→ Document:
## start

# My loft pigs



## 4nursebee (May 27, 2009)

I have really enjoyed seeing everyones loft pics here. I wanted to share my own as I have just gotten the basics of an aviary added onto one of mine as I've got too many young birds. I will end up painting this and getting the roof done. I also plan on adding a route for the new young to come out the left side of the aviary and train into the bobs, probably in the next week. This because of how that one fellow posted the vid of his birds running through a wire cage on his roof to learn to trap. My older loft is painted on the right, mostly prisoners in there. Click images for larger view.


----------



## 4nursebee (May 27, 2009)




----------



## 4nursebee (May 27, 2009)




----------



## billyr70 (Jun 11, 2009)

Looks good. Nice job.


----------



## yopigeonguy (Oct 22, 2009)

Great loft! birds must be happy in there! great wire on the aviary! keeps the critters out!

GREAT JOB

Kevin


----------



## JaxRacingLofts (Apr 11, 2010)

## end

→ Stored rows:
## start

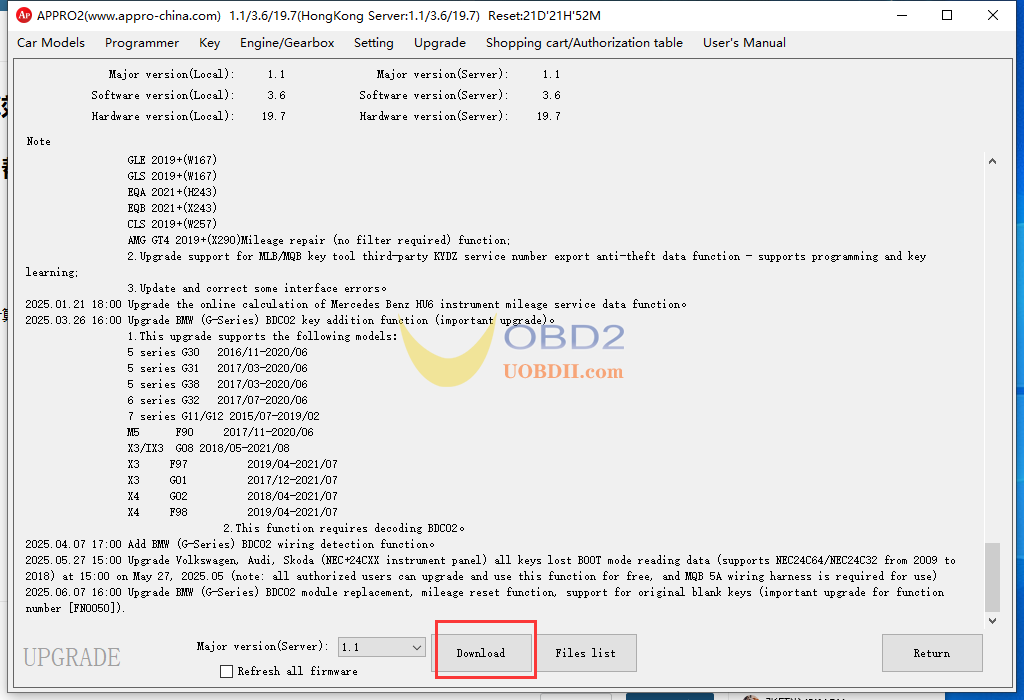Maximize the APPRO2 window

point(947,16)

## end
## start

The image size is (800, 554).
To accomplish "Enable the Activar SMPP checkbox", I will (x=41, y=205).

## end
## start

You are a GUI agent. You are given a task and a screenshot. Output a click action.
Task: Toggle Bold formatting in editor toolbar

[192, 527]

## end

→ Request A: Using the pigeon loft thread, decide whether each statement agrees with it. For each, answer yes or no and quote the words from the thread that settle it. (i) The older loft is the painted one on the right. (ii) The roof of the aviary is already finished. (iii) The route for the young birds was expected to be added within about a week.
→ Request B: Continue the pigeon loft thread from the point where it stops.
None of the data is needed for what comes next.

→ Expected answer A:
(i) Yes: "My older loft is painted on the right, mostly prisoners in there."
(ii) No: "I will end up painting this and getting the roof done."
(iii) Yes: "probably in the next week."

→ Expected answer B:
*Sweet Loft*

I like your YB loft simple and efficient. In fact I would like to build a similar one myself for my future prisoner birds. Great Idea. Thanx for sharing!


----------



## Shadybug Lofts (Mar 13, 2010)

Looks good


----------



## Tim's Tumblers (Aug 5, 2009)

Very nice .. Looks great ...


----------



## rackerman (Jul 29, 2009)

Real nice, like it too!


----------



## Guest (May 20, 2010)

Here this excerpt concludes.